Miami Marlins Are Ruining Baseball : Ian Miller
The last week or so across Major League Baseball has been dominated by fans complaining about the Los Angeles Dodgers and their aggressive offseason after winning the World Series. The Dodgers have added starters Blake Snell, Roki Sasaki, reliever Tanner Scott, outfielder Michael Conforto, infielder Hyesong Kim, and Kirby Yates while resigning outfielder Teoscar Hernandez.
This has resulted in a chorus of "the Dodgers are ruining baseball" complaints from fans of opposing teams, even teams with huge payrolls and star-studded rosters like the San Diego Padres.
What fans have not complained about though, is the Miami Marlins. And they should be.
As Baseball America writer JJ Cooper pointed out on X Sunday afternoon, the Marlins are estimated to rake in $70 million in revenue-sharing distribution from MLB. Their payrolls generally run about $70 million per year.
So effectively, the Marlins are taking in revenue sharing distributions, using it to cover payroll, and pocketing the money they make from ticket sales, television revenue, concessions, merchandise, parking, memorabilia sales, concerts and other events they host at Marlins Park. Why aren't fans outraged?
Marlins, Other Teams Avoid Criticism For Being Cheap
The Marlins obviously do not take in the revenue that the Dodgers do; Miami is not the Los Angeles market, ticket sales are much lower, and the franchise doesn't have nearly the recent track record of success. But the gap isn't as big as the Marlins ownership and front office are allowing it to be. And it raises questions as to why they're allowed to get away with it.
The Marlins have one (1), one, as in, a single player, signed to a guaranteed major league contract. That's it. Starting pitcher Sandy Alcantara is signed through the 2026 season, with a club option for 2027. Effectively, the Marlins have zero players they have committed money to after the 2026 season. Though given how the team operates, their strategy might be to simply stop employing baseball players to play professional baseball games on the field in 2027 and pocket the revenue sharing along with whatever they can get in ticket sales and television money from fans still showing up or tuning in to watch an empty stadium.
This is what "ruining baseball" looks like.
Fans are mad at the Dodgers for actively trying to win, taking their increased revenue from marketing Shohei Ohtani and winning the World Series and reinvesting it into making the team better. Even though regular season success is almost entirely irrelevant when it comes to getting through the postseason tournament.
But they're not mad at the Marlins for effectively telling players and agents that they have no interest in signing even short-to-mid term contracts with free agents to try and win.

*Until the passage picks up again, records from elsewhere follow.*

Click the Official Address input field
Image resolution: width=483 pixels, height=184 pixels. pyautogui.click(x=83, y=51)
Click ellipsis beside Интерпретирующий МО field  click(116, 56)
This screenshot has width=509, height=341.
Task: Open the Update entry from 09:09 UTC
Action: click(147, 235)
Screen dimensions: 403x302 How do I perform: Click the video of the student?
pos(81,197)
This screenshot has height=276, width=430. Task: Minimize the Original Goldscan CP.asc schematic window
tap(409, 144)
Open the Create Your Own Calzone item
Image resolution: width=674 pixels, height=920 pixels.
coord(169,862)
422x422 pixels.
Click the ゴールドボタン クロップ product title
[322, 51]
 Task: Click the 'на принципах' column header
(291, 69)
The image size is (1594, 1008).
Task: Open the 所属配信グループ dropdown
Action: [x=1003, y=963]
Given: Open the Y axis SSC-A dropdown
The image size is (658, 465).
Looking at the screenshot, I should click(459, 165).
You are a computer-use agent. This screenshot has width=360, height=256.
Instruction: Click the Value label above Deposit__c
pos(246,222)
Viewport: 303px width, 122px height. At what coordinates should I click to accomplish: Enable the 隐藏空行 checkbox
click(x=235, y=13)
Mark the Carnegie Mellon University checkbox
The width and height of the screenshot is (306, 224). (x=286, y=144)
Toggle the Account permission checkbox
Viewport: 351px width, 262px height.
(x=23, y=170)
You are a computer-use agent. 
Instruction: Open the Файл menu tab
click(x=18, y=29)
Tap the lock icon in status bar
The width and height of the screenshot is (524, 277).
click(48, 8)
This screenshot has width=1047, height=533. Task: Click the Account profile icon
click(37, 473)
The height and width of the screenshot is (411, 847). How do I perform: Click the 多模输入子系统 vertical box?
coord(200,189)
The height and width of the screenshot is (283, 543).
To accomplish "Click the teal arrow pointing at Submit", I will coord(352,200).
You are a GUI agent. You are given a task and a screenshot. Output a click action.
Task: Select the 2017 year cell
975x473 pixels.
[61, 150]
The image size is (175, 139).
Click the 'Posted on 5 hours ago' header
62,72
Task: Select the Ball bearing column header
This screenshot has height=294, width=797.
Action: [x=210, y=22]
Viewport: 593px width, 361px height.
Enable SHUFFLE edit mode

The lack of investment is even more inexcusable considering how easy it is to make the playoffs now in Major League Baseball. Win 84-85 games and you have a legitimate chance of getting into the wild card round. And as we've seen with the Braves, Diamondbacks, Rangers and others, just getting in gives you a shot to reach the World Series or win it. They're not even trying to do that.
It's not just the Marlins; the Pirates, Reds and other teams have promising rosters with young stars. They're receiving massive revenue-sharing payments. Yet they refuse to supplement their cores with upgrades around the margins. That's what ruining baseball looks like.
Instead of treating baseball teams like the competitive enterprises they are, extremely wealthy owners choose to prioritize maximizing profits. But if they wanted to make money, there are plenty of other, less competitive industries to choose from. Maybe Marlins owner Bruce Sherman can buy into a toaster company next.